- What is asked -
Reproduce all of the material below line for line, changing nothing.

[begin Record set]

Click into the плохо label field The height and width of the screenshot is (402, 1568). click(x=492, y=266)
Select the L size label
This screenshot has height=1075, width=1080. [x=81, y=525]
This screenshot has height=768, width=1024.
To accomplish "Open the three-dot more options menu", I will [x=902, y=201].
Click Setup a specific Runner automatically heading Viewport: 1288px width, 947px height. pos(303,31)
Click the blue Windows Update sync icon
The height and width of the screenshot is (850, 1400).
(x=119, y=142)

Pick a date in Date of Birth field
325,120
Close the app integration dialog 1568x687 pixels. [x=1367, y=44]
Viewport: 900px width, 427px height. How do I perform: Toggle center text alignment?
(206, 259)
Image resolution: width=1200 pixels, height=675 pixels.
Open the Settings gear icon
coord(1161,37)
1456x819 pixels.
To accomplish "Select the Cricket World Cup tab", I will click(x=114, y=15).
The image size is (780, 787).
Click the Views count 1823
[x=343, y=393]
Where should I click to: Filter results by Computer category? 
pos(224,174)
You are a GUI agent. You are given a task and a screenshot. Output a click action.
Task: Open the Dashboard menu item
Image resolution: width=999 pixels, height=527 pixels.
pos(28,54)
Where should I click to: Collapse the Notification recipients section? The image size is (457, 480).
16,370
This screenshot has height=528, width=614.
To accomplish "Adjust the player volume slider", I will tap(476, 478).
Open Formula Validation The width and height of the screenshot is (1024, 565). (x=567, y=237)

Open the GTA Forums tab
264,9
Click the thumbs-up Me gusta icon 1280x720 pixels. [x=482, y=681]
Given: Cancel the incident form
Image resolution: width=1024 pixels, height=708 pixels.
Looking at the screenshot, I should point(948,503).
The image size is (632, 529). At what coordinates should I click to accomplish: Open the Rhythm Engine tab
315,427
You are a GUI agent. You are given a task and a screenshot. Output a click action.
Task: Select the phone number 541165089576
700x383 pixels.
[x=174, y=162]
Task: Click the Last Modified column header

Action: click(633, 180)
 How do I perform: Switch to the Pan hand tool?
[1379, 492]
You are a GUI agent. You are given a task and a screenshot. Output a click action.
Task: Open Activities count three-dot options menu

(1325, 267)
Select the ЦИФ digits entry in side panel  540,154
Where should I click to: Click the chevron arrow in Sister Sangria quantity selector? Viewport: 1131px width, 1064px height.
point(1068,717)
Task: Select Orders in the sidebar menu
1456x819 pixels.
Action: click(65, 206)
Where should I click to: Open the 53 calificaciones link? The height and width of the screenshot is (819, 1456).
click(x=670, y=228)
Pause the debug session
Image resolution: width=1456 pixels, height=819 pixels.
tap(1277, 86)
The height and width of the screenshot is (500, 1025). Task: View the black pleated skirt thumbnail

[end Record set]

- Written response -
Click into the плохо label field The height and width of the screenshot is (402, 1568). click(x=492, y=266)
Select the L size label
This screenshot has height=1075, width=1080. [x=81, y=525]
This screenshot has height=768, width=1024.
To accomplish "Open the three-dot more options menu", I will [x=902, y=201].
Click Setup a specific Runner automatically heading Viewport: 1288px width, 947px height. pos(303,31)
Click the blue Windows Update sync icon
The height and width of the screenshot is (850, 1400).
(x=119, y=142)

Pick a date in Date of Birth field
325,120
Close the app integration dialog 1568x687 pixels. [x=1367, y=44]
Viewport: 900px width, 427px height. How do I perform: Toggle center text alignment?
(206, 259)
Image resolution: width=1200 pixels, height=675 pixels.
Open the Settings gear icon
coord(1161,37)
1456x819 pixels.
To accomplish "Select the Cricket World Cup tab", I will click(x=114, y=15).
The image size is (780, 787).
Click the Views count 1823
[x=343, y=393]
Where should I click to: Filter results by Computer category? 
pos(224,174)
You are a GUI agent. You are given a task and a screenshot. Output a click action.
Task: Open the Dashboard menu item
Image resolution: width=999 pixels, height=527 pixels.
pos(28,54)
Where should I click to: Collapse the Notification recipients section? The image size is (457, 480).
16,370
This screenshot has height=528, width=614.
To accomplish "Adjust the player volume slider", I will tap(476, 478).
Open Formula Validation The width and height of the screenshot is (1024, 565). (x=567, y=237)

Open the GTA Forums tab
264,9
Click the thumbs-up Me gusta icon 1280x720 pixels. [x=482, y=681]
Given: Cancel the incident form
Image resolution: width=1024 pixels, height=708 pixels.
Looking at the screenshot, I should point(948,503).
The image size is (632, 529). At what coordinates should I click to accomplish: Open the Rhythm Engine tab
315,427
You are a GUI agent. You are given a task and a screenshot. Output a click action.
Task: Select the phone number 541165089576
700x383 pixels.
[x=174, y=162]
Task: Click the Last Modified column header

Action: click(633, 180)
 How do I perform: Switch to the Pan hand tool?
[1379, 492]
You are a GUI agent. You are given a task and a screenshot. Output a click action.
Task: Open Activities count three-dot options menu

(1325, 267)
Select the ЦИФ digits entry in side panel  540,154
Where should I click to: Click the chevron arrow in Sister Sangria quantity selector? Viewport: 1131px width, 1064px height.
point(1068,717)
Task: Select Orders in the sidebar menu
1456x819 pixels.
Action: click(65, 206)
Where should I click to: Open the 53 calificaciones link? The height and width of the screenshot is (819, 1456).
click(x=670, y=228)
Pause the debug session
Image resolution: width=1456 pixels, height=819 pixels.
tap(1277, 86)
The height and width of the screenshot is (500, 1025). Task: View the black pleated skirt thumbnail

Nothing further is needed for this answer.